Extract to read >>
++++
The business star who fell from grace
Lily Chiang Lai-lei, now headed for jail, was once considered one of the city's most successful businesswomen.
She is the fourth daughter of industrialist Chiang Chen, who founded Chen Hsong Holdings and was known as 'King of Plastic Machines'.
Her father, who arrived alone in Hong Kong from the mainland in 1949 with only four years of formal education, turned a US$200 machine shop into the world's largest manufacturer of injection moulding equipment. He is also a major philanthropist, with enormous donations made in Hong Kong and the mainland.
Lily Chiang went to the United States on a scholarship when she was 13 and completed a degree in mechanical engineering before she was 20. Soon after returning to Hong Kong, she obtained a PhD in mechanical engineering at Polytechnic University. She helped modernise her father's company by completing the automation of its warehousing and administrative system.
In 1999, she founded Eco-Tek, an environment-protection company listed on the Growth Enterprise Market. The same year she was named one of Hong Kong's Ten Outstanding Young People.
Controversy flared two years later, when Kistefos Investment, a Norwegian shareholder, took legal action against Pacific Challenge Holdings, a company involved in corporate finance and stock trading of which Chiang had become chairwoman. Kistefos alleged improprieties in several deals, including one it claimed was 'an attempt by Chiang to siphon away the cash assets of the company for her own benefit'.
This led the Securities and Futures Commission to investigate whether Chiang; Pau Kwok-ping, former chief executive of Eco-Tek Holdings; and another investor, Anthony Cham Wai-ho, had breached the takeover code.
++++
Extracted data >>
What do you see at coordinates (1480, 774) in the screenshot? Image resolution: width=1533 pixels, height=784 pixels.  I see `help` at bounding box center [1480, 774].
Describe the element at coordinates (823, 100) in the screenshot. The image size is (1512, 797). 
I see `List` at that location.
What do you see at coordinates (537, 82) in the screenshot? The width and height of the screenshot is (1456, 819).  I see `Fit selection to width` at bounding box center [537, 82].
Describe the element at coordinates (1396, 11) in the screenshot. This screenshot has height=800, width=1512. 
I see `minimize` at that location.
++++
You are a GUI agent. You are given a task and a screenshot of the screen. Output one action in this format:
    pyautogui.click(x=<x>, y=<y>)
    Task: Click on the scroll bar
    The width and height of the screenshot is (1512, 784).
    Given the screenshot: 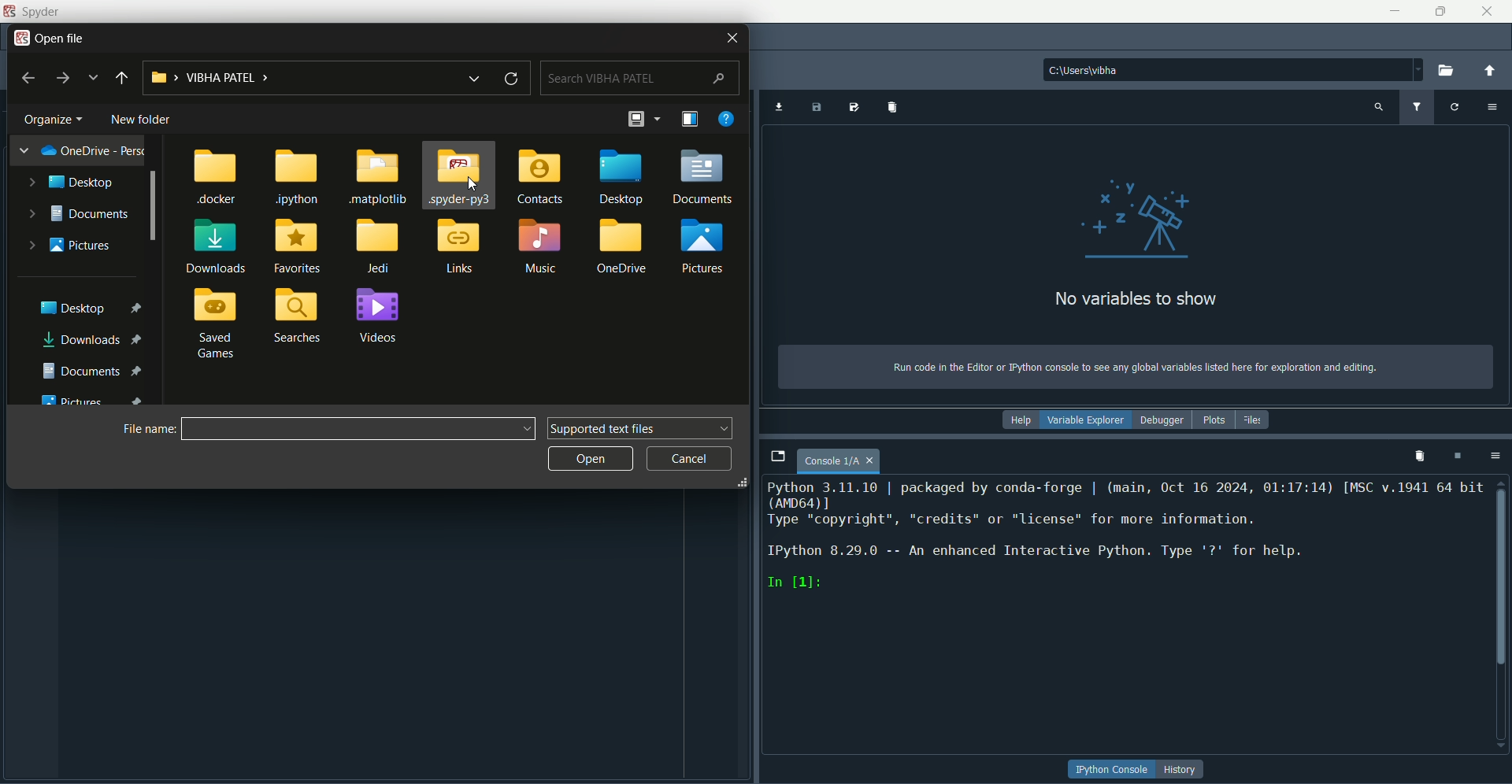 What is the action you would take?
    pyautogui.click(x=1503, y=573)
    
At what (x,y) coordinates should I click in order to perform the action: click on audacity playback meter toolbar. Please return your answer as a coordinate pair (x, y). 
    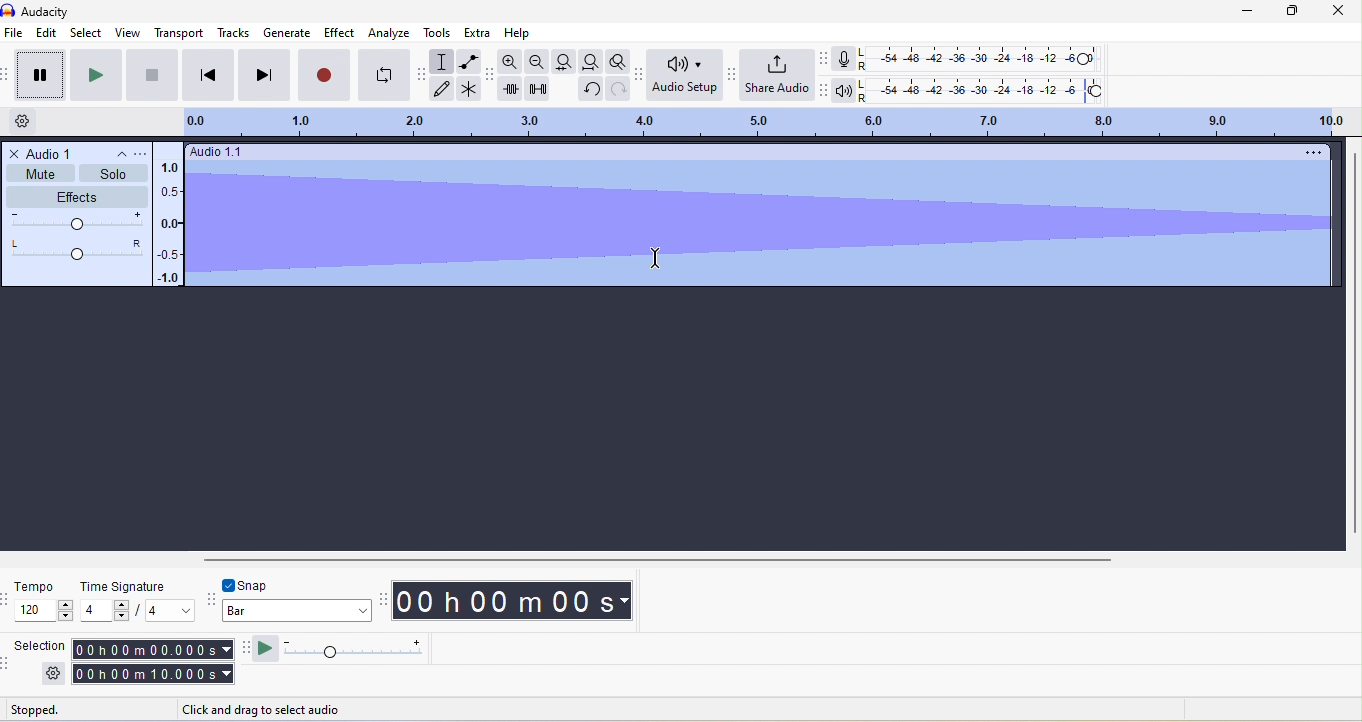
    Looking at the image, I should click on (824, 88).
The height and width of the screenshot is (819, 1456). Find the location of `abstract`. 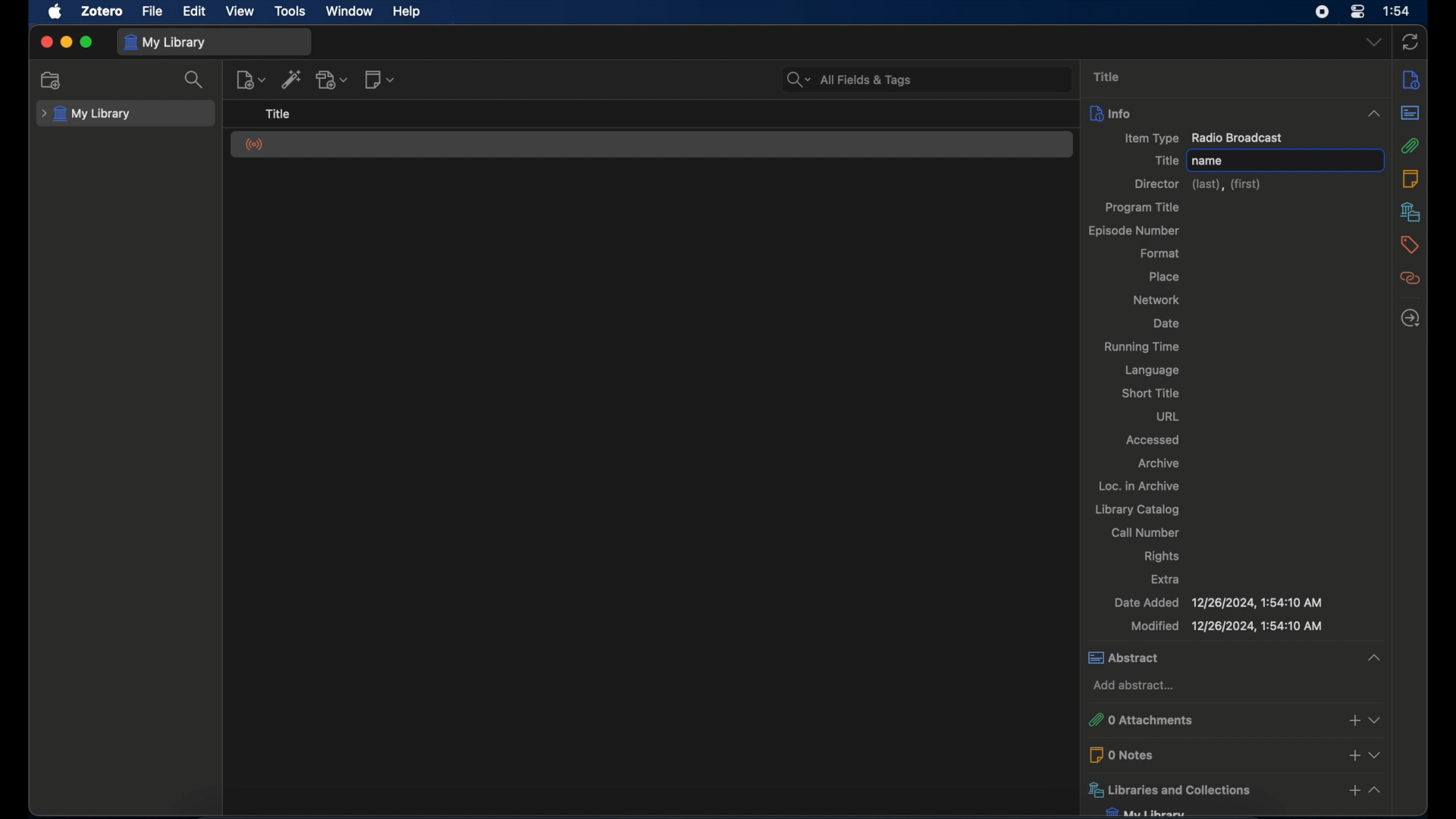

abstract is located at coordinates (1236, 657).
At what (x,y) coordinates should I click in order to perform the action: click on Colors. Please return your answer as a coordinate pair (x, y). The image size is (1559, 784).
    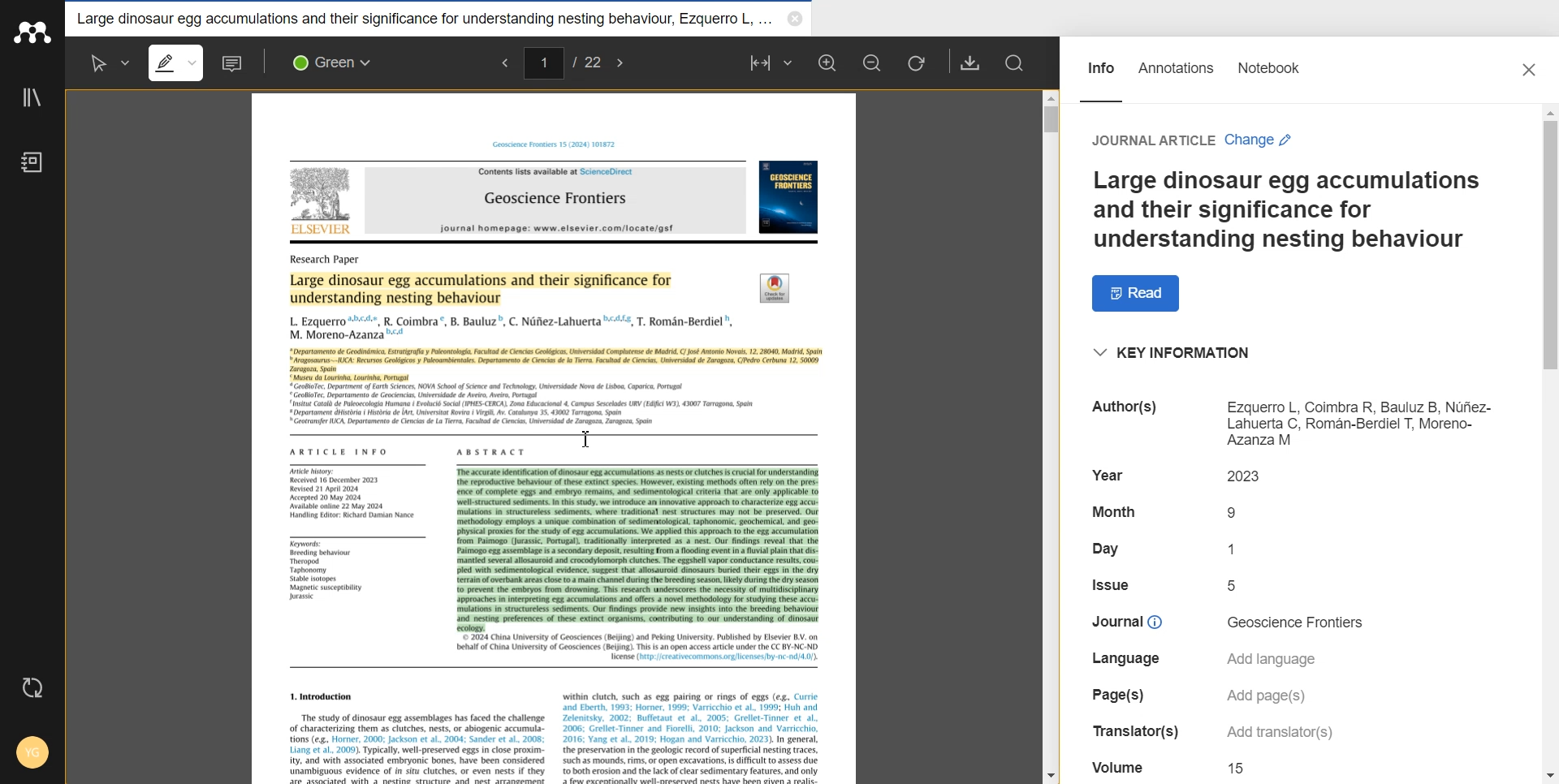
++++
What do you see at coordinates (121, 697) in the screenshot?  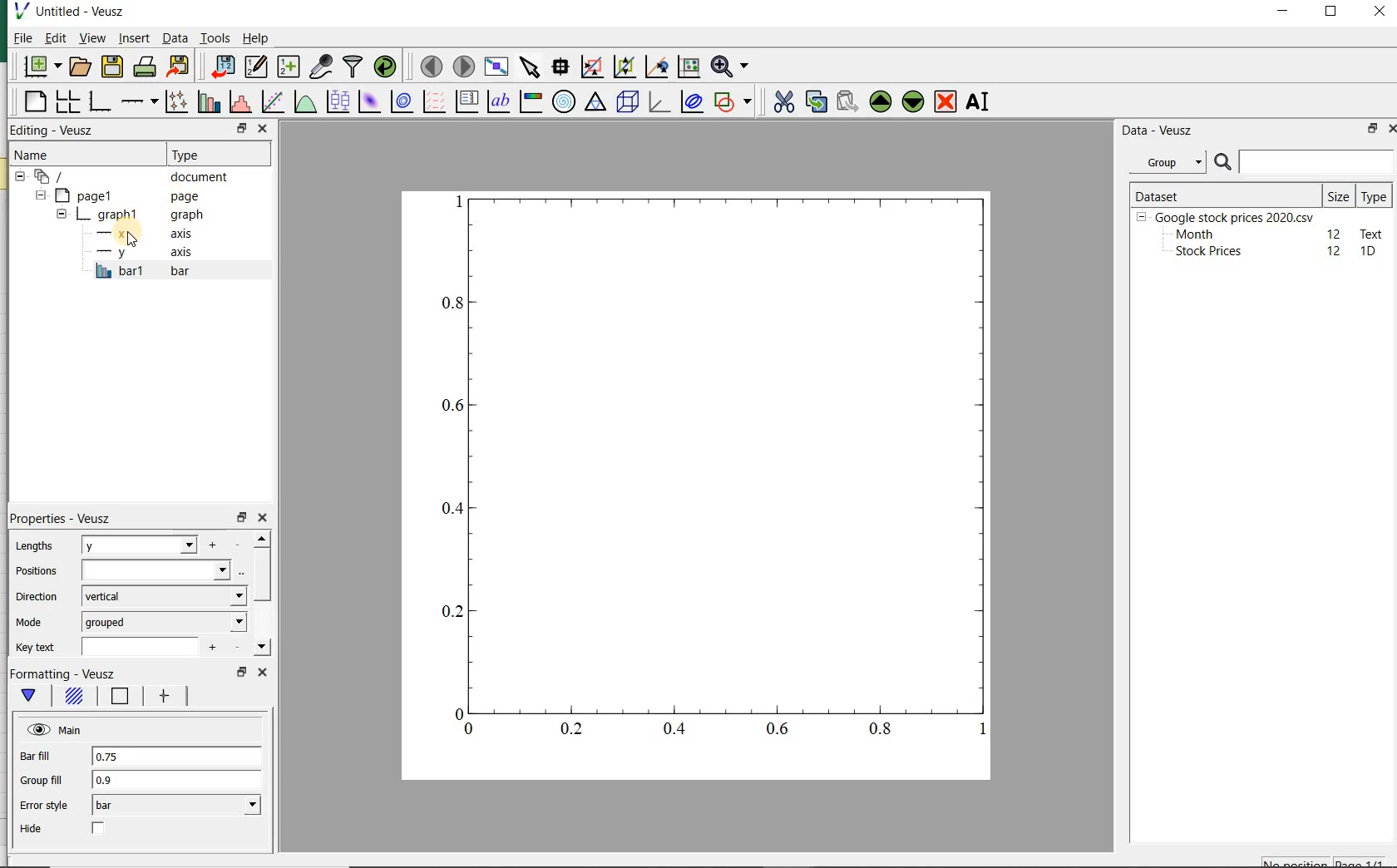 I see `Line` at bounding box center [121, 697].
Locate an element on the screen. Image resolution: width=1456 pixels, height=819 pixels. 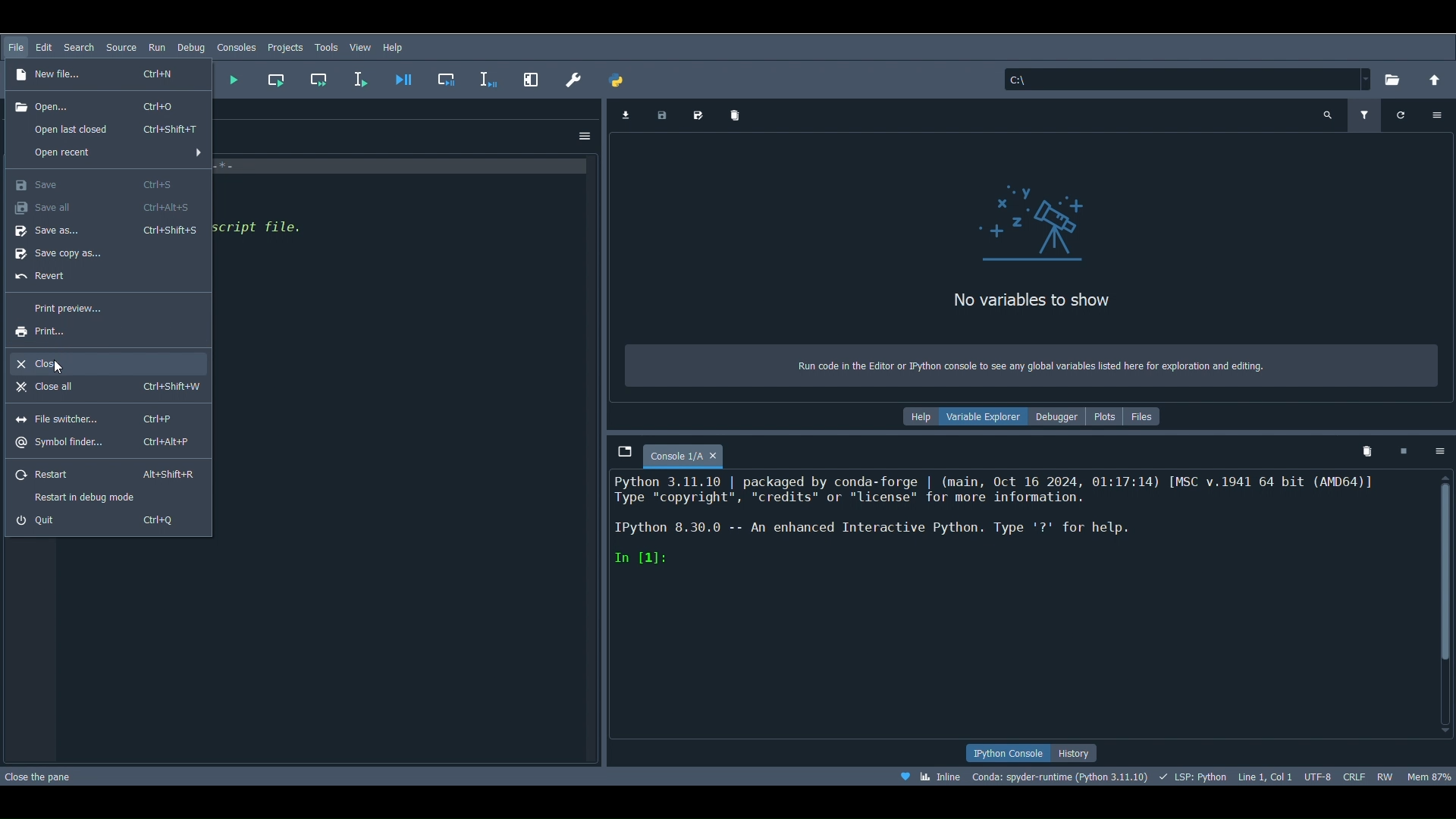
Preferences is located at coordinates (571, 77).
++++
What you need to do >>
1. In the article about Lily Chiang, what company did she found in 1999?
2. Rewrite the paragraph of the article about Lily Chiang that begins "Lily Chiang went to the United States" as a short bulleted list that keeps its main facts.
The records play no part in what you need to do here.

Written answers >>
1. She founded Eco-Tek, an environment-protection company listed on the Growth Enterprise Market.

2.
- Went to the United States on a scholarship at age 13
- Completed a mechanical engineering degree before turning 20
- Earned a PhD in mechanical engineering at Polytechnic University soon after returning to Hong Kong
- Helped modernize her father's company by completing the automation of its warehousing and administrative system